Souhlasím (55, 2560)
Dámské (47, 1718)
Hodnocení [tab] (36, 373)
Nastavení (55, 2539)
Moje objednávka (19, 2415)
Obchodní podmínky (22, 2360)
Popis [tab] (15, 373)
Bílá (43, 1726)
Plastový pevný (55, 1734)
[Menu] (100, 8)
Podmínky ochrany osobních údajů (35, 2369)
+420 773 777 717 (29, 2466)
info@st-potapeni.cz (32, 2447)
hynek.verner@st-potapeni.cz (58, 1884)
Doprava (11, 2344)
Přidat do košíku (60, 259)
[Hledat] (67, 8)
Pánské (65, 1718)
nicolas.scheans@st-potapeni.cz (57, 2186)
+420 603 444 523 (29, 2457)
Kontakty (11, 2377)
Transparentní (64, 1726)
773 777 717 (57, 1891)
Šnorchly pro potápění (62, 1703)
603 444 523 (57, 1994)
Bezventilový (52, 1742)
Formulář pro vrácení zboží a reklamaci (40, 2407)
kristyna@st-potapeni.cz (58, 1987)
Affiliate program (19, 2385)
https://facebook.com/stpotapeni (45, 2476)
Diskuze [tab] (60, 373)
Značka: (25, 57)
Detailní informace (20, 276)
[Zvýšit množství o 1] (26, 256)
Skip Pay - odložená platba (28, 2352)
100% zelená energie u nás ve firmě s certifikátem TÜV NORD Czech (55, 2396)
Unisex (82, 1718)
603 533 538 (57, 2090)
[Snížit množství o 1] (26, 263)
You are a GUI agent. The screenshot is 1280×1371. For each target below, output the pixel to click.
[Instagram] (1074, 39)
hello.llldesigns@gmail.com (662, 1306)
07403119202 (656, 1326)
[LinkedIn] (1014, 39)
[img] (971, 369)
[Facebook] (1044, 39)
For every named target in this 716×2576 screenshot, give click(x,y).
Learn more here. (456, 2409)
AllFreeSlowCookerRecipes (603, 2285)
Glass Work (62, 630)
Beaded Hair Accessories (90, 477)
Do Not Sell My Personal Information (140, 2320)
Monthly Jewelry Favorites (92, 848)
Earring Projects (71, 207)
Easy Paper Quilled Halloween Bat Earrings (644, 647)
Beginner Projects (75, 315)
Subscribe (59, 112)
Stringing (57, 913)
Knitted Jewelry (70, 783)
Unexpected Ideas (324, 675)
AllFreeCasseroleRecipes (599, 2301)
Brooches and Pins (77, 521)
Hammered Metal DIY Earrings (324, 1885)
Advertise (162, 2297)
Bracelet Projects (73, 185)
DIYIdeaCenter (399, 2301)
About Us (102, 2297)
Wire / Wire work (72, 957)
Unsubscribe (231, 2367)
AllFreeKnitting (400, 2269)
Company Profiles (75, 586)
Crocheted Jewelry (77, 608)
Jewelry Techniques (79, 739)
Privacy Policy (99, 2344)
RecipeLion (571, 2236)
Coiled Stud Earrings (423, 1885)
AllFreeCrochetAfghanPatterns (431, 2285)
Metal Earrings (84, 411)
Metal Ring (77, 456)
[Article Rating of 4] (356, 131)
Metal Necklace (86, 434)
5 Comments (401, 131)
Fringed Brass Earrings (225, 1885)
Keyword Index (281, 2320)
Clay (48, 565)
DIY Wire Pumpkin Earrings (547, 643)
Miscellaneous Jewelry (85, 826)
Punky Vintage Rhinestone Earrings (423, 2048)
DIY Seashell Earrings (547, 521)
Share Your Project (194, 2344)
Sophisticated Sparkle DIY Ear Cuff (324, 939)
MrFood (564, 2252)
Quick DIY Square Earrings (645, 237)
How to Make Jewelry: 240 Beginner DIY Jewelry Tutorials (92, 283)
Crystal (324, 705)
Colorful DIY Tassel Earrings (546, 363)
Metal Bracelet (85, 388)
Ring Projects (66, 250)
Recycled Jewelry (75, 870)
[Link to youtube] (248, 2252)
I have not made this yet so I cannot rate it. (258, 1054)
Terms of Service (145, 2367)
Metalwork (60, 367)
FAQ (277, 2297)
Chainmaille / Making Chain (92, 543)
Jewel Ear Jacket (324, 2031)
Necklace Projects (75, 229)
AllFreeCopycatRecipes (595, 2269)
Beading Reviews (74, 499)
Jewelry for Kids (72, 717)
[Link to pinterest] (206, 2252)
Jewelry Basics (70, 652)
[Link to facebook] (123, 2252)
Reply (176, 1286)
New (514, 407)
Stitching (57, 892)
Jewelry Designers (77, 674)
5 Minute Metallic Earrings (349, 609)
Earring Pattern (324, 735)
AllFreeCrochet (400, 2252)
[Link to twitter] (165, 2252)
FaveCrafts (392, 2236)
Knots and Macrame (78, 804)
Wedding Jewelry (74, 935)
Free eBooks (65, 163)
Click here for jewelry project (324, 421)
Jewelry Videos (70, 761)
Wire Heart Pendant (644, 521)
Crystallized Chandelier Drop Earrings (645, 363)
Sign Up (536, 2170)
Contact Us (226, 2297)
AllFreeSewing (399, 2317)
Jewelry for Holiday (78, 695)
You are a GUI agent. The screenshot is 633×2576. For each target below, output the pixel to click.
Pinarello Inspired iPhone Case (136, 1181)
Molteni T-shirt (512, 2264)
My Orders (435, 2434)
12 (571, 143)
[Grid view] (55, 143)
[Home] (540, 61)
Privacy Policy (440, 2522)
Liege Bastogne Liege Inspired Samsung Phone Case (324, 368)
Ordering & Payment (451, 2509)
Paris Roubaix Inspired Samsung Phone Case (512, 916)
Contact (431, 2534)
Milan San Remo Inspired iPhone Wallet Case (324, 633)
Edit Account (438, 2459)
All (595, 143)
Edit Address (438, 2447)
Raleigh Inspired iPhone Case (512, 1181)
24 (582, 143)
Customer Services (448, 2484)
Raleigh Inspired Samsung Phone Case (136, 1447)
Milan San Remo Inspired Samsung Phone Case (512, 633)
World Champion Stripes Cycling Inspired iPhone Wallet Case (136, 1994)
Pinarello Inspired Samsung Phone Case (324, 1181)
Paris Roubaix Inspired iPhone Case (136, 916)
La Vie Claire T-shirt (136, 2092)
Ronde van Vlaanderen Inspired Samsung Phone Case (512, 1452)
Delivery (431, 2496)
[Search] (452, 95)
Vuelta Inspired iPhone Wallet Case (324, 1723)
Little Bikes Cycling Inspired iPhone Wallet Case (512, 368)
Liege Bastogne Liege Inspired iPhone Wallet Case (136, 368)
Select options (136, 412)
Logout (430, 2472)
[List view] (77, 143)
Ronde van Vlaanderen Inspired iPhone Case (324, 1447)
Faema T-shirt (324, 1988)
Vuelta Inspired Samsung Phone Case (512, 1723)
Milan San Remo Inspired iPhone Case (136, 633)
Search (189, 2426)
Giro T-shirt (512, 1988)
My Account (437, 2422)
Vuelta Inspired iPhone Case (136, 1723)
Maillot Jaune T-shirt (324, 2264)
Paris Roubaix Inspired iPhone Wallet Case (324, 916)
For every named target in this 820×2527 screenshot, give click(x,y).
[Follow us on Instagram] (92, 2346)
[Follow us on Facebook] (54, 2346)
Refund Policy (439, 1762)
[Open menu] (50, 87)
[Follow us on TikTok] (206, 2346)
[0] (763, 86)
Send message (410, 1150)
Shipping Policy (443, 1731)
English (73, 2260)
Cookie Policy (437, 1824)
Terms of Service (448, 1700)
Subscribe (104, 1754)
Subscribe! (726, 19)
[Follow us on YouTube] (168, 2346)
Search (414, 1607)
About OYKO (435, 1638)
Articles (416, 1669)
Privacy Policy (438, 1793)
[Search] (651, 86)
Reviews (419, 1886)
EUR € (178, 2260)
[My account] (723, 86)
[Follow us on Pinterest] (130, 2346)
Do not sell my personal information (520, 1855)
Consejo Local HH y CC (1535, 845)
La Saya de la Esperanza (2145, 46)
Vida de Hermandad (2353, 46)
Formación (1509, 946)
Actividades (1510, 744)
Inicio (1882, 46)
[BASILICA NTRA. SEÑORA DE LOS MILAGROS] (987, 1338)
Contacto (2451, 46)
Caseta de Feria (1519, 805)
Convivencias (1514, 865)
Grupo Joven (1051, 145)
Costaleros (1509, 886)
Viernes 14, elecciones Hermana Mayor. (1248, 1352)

> [WHAT TO DO]: Give only the number of lines in the data that hold the word "Milan".

> [TASK SOLUTION]: 3